When selecting a site as a third party channel for jewelry and clothing designs, a designer has to do her homework and understand where the desired market already exists. The fact is, very few designers can start off on their own, with no presence whatsoever, and develop an instant following. It usually takes at least a guest appearance on Oprah to make instant demand occur. Instead, most designers have to get saddled into the markets available through a product consolidator. The one chosen often says a lot about the designer in the eyes of the buying consumer, even if she doesn’t actually match that perspective.

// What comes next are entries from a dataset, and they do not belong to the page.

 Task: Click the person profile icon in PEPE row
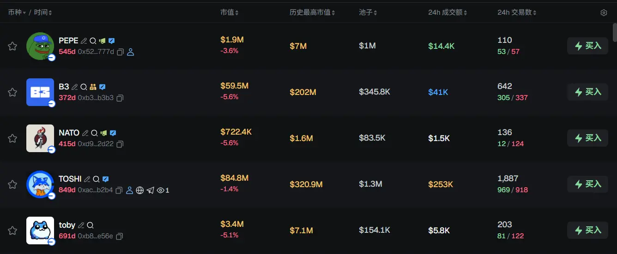point(130,52)
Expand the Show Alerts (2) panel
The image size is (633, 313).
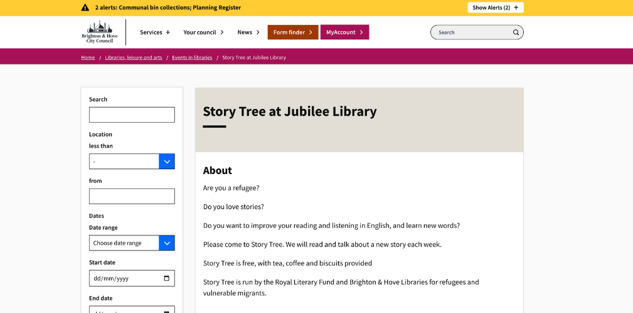495,8
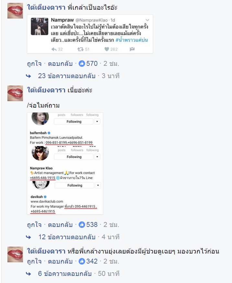This screenshot has height=283, width=232.
Task: Open dropdown arrow next to Nampraw Klao Following
Action: click(97, 157)
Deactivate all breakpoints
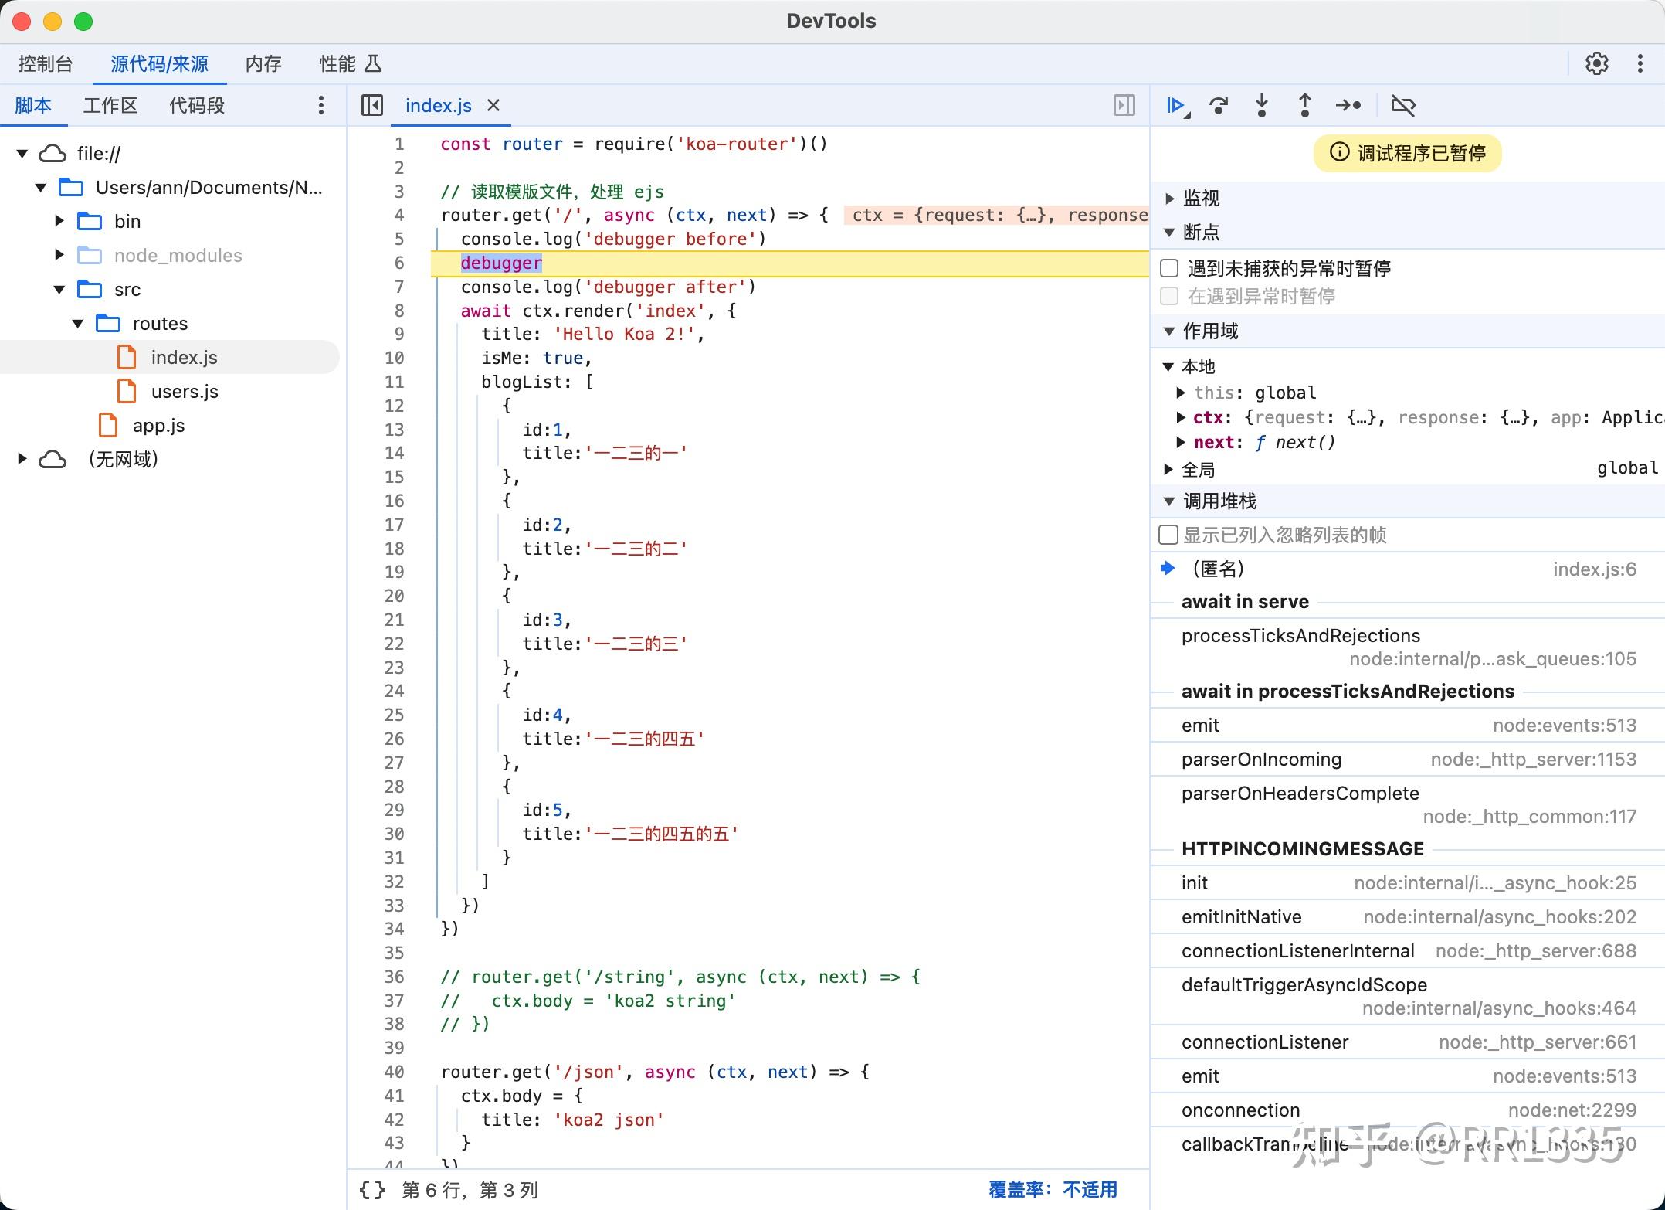The height and width of the screenshot is (1210, 1665). (x=1403, y=105)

Simple, low-end consolidators like arts and crafts websites or auctions are exactly that, low-end. If a designer is looking for a prestige factor, these are not the place to go. They have their role in design selling, if one wants to operate as a grassroots business and never shake the “working out of the garage” persona. If a designer wants to hit the mainstream, she needs to avoid establishing a name on small end art sites. Doing so can come back to a bite a reputation later on, as well as lower pricing and damaging revenues.


The consolidator site chosen should already be respected in the design market the designer ultimately wants to be a part of. That means the platform is already a well-known retailer carrying a number of respected designs. Getting in won’t be easy as there is high competition to be recognized, and the consolidator gets to choose which designs are most likely to be in demand and produce sales. After all, it is a business in the end.


Establishing a name under another designer may not be a bad idea. An already successful designer has a presence with consolidators and connections. Learning the ropes while spending time under the shadow of a successful name can produce some good insights on which markets to pay attention to and which ones to ignore. When a budding designer then goes out on her own, she can avoid a number of rookie mistakes, being far more efficient in connecting with the right consolidators and retailers.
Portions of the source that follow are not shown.